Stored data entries
-.-.-

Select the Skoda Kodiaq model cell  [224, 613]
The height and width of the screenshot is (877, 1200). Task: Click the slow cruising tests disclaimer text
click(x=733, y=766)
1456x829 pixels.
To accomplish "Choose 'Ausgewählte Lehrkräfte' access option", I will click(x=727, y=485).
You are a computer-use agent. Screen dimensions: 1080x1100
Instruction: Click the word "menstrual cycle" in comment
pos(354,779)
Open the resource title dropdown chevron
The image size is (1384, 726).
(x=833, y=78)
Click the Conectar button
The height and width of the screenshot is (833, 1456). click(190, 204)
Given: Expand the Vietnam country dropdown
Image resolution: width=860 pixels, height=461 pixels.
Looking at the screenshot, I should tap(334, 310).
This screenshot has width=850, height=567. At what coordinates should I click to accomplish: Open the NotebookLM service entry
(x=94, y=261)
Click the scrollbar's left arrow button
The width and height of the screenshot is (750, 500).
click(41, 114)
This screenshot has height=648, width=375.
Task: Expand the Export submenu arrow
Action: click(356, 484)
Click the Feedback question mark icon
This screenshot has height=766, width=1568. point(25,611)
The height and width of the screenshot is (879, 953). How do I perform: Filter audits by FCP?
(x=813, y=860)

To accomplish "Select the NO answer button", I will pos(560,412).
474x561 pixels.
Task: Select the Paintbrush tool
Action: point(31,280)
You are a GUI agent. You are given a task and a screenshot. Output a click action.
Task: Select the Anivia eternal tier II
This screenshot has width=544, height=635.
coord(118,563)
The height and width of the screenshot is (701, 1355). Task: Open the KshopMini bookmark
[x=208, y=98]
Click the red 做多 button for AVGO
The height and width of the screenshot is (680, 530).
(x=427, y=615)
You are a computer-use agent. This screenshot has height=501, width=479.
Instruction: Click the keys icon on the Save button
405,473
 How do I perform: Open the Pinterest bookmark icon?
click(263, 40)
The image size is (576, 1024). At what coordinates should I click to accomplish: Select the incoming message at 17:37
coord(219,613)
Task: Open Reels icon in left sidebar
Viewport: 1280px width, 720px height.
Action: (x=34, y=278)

-.-.-

§ DESCRIPTION OF THE TASK
Starting at the line in the records above that contains "You are a computer-use agent. This", output every line up to and including the last one, with nothing added.

§ SOLUTION TO THIS TASK
You are a computer-use agent. This screenshot has height=501, width=479.
Instruction: Click the keys icon on the Save button
405,473
 How do I perform: Open the Pinterest bookmark icon?
click(263, 40)
The image size is (576, 1024). At what coordinates should I click to accomplish: Select the incoming message at 17:37
coord(219,613)
Task: Open Reels icon in left sidebar
Viewport: 1280px width, 720px height.
Action: (x=34, y=278)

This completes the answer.